Aujourd’hui, tu as été convoquée à déjeuner. Ta mère t’a appelée, t’a à peine laissé le temps de dire bonjour et t’a balancé un “on déjeune chez ta tante à treize heures”. Elle ne t’a bien évidemment pas demandé si tu avais déjà un truc de prévu ou si ce plan t’intéressait. Aujourd’hui, pas de politesse ni de courtoisie. Quand ta mère reprend son droit de veto sur ton emploi du temps et qu’elle t’infantilise à ce point, tu sais que l’heure est grave. Qu’a-t-il bien pu se passer ? Ta tante a découvert une nouvelle infidélité de ton oncle ? Ta cousine a décidé de se refaire les seins pour la troisième fois ? Ton cousin va épouser cette fausse blonde avec laquelle il s’affiche au resto depuis trois mois ? Non quand même pas !

Enfin bref, tu avais prévu d’essayer un nouveau bar à salades avec un de tes collègues, tu vas aller manger un tagine.
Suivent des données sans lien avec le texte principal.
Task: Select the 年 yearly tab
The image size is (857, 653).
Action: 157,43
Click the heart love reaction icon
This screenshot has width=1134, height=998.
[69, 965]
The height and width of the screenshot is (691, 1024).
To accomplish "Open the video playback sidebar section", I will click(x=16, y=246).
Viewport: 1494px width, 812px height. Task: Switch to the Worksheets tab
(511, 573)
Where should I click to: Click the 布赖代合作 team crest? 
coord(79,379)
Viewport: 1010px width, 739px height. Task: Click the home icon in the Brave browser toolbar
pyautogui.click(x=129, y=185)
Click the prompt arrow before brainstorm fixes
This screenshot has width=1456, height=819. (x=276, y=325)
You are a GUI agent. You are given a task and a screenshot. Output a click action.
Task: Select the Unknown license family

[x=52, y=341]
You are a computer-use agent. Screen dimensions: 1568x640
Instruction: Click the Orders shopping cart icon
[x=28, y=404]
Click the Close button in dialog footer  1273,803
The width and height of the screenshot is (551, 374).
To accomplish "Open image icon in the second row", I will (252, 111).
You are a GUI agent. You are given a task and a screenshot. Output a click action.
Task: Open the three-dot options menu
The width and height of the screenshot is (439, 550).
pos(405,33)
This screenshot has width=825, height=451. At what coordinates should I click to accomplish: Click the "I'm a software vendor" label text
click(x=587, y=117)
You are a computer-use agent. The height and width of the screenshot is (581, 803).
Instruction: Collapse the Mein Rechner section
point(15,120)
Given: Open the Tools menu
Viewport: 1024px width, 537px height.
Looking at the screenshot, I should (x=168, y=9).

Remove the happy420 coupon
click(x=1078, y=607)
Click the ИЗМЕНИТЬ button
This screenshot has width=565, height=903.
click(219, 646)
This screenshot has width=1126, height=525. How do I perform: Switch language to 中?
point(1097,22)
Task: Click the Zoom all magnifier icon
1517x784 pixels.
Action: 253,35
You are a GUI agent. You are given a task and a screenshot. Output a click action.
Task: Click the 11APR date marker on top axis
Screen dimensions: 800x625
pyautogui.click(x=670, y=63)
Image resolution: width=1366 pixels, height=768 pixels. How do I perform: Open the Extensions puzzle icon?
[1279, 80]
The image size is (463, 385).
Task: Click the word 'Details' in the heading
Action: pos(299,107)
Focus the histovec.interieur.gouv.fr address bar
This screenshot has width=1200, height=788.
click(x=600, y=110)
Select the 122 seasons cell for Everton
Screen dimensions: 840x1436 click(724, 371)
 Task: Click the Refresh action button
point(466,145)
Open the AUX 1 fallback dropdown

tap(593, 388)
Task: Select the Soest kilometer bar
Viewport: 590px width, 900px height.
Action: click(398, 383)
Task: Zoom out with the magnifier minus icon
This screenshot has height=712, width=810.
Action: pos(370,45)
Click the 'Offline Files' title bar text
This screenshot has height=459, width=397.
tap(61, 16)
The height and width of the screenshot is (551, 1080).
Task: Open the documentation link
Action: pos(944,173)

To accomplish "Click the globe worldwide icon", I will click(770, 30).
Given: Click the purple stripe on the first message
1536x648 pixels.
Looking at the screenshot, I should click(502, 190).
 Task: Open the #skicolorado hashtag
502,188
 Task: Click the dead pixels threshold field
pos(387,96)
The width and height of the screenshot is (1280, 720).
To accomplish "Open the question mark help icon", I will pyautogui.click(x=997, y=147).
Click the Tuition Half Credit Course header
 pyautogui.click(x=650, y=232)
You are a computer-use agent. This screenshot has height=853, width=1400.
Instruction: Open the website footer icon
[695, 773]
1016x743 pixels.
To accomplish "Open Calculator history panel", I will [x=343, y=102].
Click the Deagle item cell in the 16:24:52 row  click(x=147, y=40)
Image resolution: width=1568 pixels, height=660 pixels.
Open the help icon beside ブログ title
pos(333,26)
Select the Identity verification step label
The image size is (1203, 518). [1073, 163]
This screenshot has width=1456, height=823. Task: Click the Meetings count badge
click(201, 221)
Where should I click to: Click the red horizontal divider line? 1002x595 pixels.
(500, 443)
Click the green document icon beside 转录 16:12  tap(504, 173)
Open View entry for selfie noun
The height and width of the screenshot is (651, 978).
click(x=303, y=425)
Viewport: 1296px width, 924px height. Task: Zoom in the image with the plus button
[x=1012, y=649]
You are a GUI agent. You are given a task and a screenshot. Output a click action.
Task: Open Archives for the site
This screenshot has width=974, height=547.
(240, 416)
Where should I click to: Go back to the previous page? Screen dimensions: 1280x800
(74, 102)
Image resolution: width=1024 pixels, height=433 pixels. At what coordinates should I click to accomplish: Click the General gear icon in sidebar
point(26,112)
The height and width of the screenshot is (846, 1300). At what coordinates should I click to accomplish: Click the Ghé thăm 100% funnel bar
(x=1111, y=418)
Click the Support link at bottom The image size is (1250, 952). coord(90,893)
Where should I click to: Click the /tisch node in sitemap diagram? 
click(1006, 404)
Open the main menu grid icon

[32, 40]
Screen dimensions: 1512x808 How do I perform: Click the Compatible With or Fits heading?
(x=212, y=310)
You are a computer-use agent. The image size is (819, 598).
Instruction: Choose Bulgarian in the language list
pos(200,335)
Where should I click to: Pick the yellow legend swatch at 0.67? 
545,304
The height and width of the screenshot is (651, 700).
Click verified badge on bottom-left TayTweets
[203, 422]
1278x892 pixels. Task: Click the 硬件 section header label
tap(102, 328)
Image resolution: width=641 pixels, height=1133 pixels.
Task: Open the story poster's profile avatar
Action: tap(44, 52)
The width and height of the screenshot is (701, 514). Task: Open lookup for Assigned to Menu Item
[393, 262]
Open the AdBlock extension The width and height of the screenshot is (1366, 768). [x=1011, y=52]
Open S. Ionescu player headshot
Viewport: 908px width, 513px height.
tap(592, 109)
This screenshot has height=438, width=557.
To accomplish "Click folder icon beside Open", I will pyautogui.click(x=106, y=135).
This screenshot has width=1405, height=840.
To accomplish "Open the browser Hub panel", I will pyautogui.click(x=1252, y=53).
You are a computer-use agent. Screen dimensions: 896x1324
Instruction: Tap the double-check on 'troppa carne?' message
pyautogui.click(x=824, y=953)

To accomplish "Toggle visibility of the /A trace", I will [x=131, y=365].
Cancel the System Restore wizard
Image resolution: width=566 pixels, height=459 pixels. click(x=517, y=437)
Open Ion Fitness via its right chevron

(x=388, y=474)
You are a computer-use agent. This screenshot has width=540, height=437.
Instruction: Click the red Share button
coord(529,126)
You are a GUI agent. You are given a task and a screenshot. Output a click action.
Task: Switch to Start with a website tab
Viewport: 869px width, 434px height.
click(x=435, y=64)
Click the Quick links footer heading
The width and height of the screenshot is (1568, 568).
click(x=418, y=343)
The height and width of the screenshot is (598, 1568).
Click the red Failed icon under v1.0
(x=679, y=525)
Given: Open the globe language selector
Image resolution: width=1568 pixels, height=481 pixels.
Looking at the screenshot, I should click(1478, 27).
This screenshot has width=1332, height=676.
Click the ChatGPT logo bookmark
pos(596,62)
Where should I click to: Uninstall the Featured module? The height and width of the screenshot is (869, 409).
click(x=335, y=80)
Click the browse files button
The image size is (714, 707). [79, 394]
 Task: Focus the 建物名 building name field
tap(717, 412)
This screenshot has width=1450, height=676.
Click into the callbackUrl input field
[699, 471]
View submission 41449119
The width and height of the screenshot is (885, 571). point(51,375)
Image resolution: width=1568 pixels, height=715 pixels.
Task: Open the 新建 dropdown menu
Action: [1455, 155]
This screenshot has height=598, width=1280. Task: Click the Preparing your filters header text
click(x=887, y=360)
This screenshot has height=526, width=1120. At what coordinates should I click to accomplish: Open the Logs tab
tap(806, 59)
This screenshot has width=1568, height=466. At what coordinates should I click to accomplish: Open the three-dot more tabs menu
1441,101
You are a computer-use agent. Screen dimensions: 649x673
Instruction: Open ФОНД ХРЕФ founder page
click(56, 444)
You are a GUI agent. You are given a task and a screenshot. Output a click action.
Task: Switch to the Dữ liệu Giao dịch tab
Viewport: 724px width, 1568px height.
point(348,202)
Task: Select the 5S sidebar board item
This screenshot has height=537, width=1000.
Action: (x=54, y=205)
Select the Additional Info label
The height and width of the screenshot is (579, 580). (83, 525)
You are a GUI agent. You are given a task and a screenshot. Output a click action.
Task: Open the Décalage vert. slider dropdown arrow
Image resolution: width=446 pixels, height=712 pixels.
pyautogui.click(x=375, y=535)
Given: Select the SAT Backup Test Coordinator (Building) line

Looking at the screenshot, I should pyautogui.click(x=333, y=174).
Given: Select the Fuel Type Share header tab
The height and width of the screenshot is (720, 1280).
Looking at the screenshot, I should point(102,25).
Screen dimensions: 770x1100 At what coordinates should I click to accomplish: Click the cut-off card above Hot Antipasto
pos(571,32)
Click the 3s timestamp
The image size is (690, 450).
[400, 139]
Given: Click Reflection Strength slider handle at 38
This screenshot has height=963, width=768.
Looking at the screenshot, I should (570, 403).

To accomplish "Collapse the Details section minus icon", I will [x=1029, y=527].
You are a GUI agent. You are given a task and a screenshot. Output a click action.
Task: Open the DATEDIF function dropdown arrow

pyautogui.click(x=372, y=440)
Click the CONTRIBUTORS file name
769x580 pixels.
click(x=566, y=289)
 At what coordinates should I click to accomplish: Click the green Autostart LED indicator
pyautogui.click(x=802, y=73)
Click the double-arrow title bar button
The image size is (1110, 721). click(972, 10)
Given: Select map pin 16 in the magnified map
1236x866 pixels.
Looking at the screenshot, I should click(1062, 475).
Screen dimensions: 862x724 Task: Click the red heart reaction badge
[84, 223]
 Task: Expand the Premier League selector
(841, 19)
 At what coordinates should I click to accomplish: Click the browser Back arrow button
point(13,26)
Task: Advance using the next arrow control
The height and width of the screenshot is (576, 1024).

Tu te croyais autonome et libérée, tu redeviens bent nass qui va assoir son cynisme sur les tlamet de ta tante. Il est treize heures cinq, tu arrives sur le palier, tu ne sonnes pas, tu sais que la porte est ouverte les jours de déjeuners familiaux. Ton cousin est dans l’entrée, au téléphone comme d’habitude. Si sa productivité était proportionnelle à son forfait téléphonique, il aurait pu régler le conflit du Proche-Orient, la faim dans le monde et trouver de l’eau sur Mars. Mais il a d’autres priorités : il parle. Il t’envoie un bisou avec ses doigts et mime avec ses lèvres “J’y vais. Déjeuner. Boulot.” Il y a des gens qui font des affaires, ton cousin préfère les repas d’affaires. Un jour tu aimerais bien comprendre de quoi il peut parler autant pour faire si peu. Tu arrives dans le salon, la table est dressée, ta cousine est sur WhatsApp. Elle a rencontré un mec, elle sourit comme une idiote en regardant son écran. Elle a l’air niaise, elle est heureuse. Ta mère est déjà là, tu l’entends donner des ordres dans la cuisine. Elle vous rejoint, t’embrasse et te balance un “quand même, tu aurais pu te coiffer” . Tu as très envie de lui répondre que malheureusement tu as deux ou trois choses à faire de tes journées, mais comme c’est ta journée d’infantilisation, tu ne dis rien à part un “oui maman” à moitié convaincu et pas convaincant. Ta tante n’a pas l’air d’être là, tu t’apprêtes à demander après elle quand tu entends le cliquetis de ses talons sur le marbre et son “coucou” dont le trop de syllabes résonne dans le vide de l’entrée. “Désolée je suis en retard, la circulation est infernale”. En même temps, ce n’est pas comme si elle avait l’habitude d’arpenter la ville.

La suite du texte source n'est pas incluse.